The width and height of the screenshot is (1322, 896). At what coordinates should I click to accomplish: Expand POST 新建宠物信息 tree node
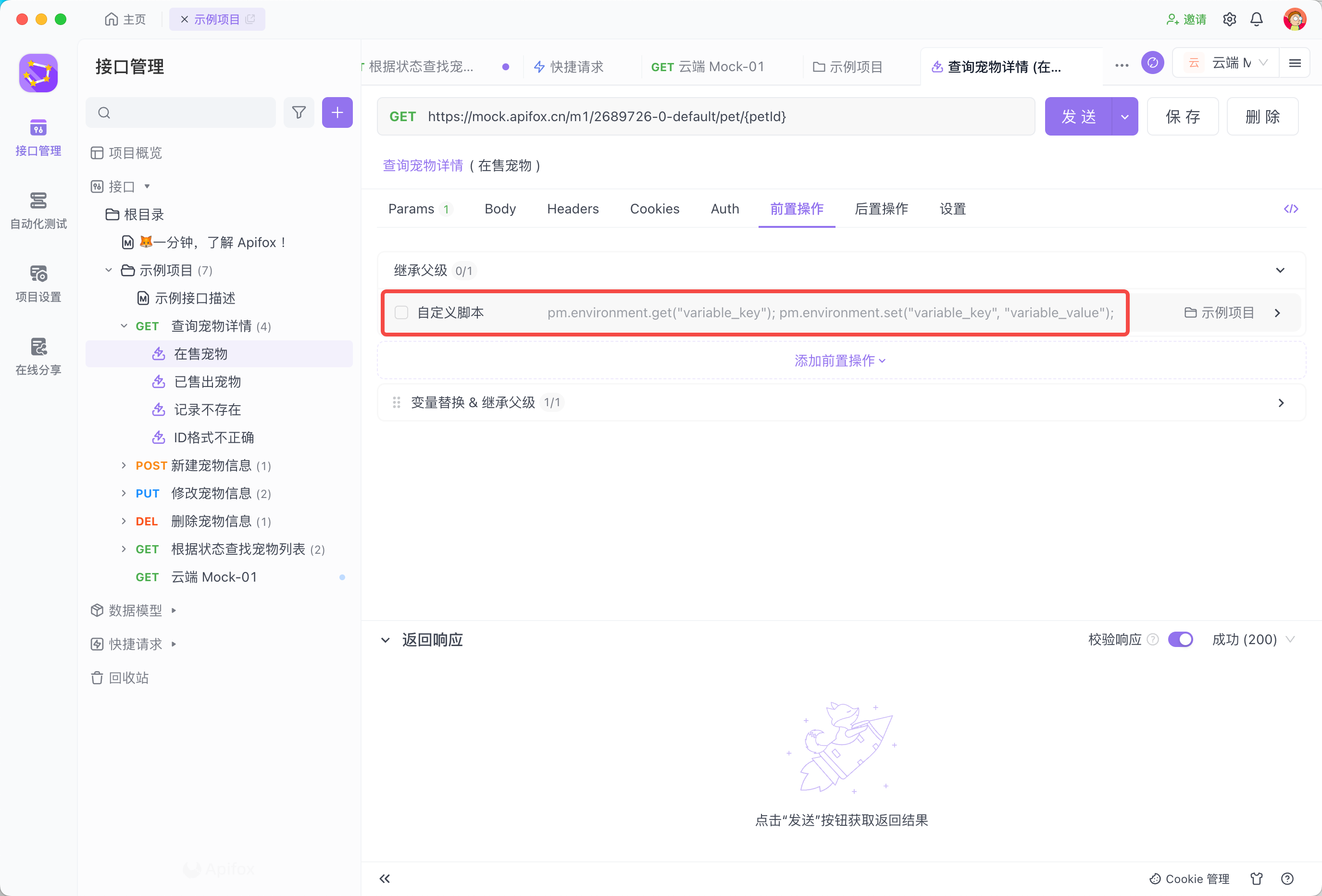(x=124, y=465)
---
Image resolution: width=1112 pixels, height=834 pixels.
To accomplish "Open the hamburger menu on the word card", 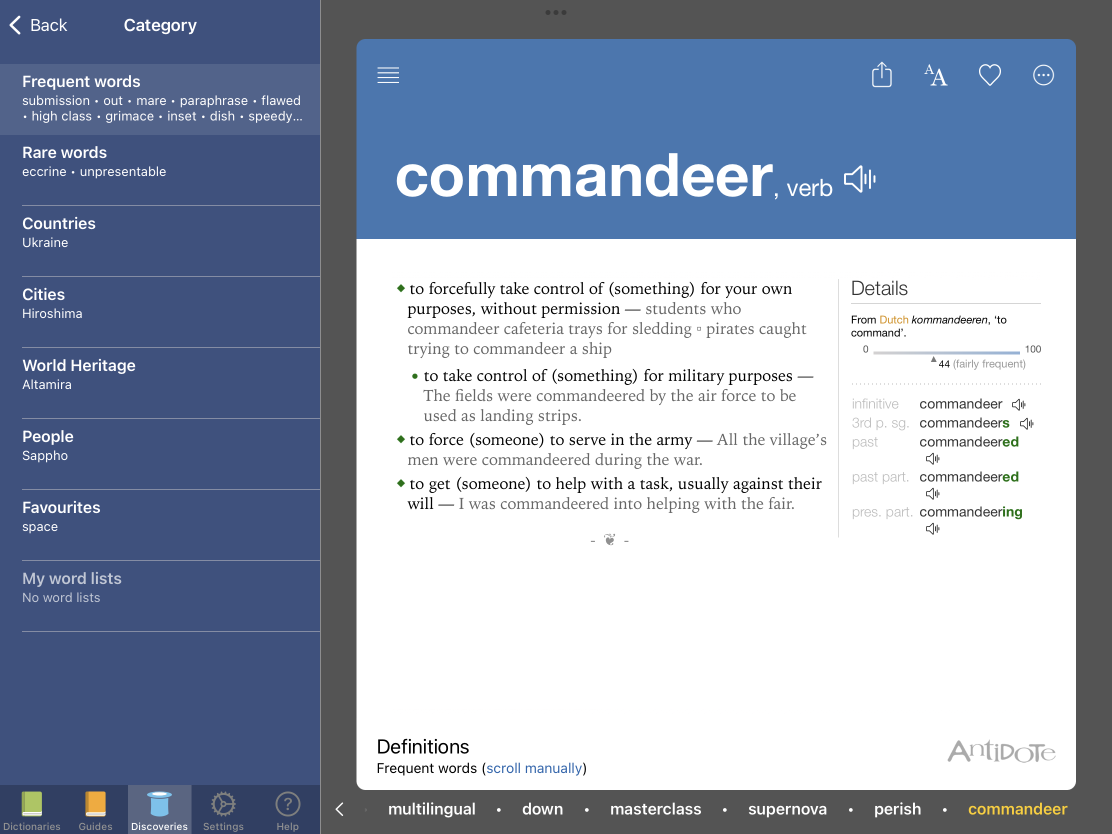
---
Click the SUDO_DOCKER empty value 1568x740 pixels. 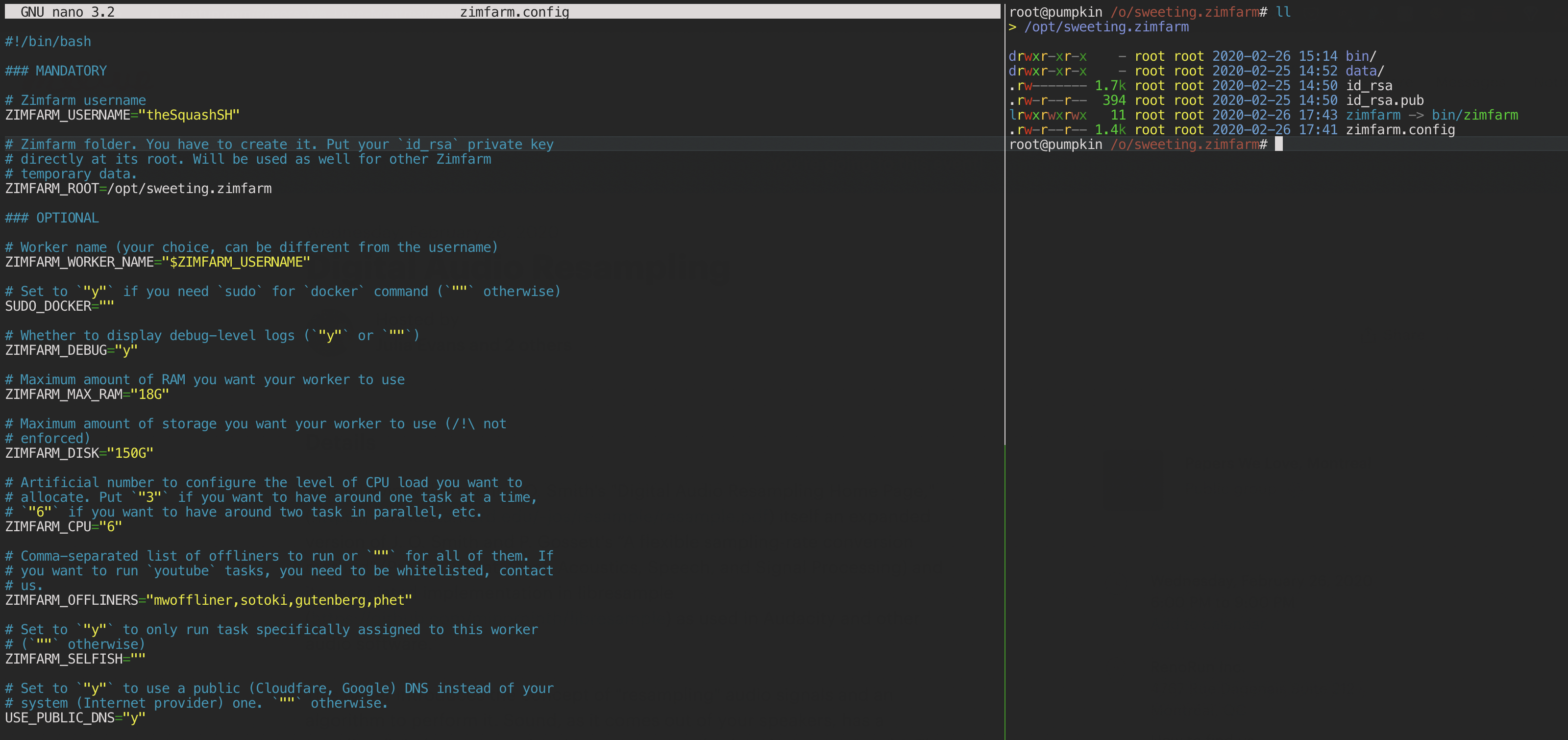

* [Instructions to follow]:
Copy the rows from the line with "The width and" up to and including the line with "(x=124, y=465)", keeping the requests as they are but adding -27 to every coordinate in the answers. Leave the pictures out.

* [Answer to this problem]:
The width and height of the screenshot is (1322, 896). At what coordinates should I click to accomplish: Expand POST 新建宠物信息 tree node
(x=97, y=438)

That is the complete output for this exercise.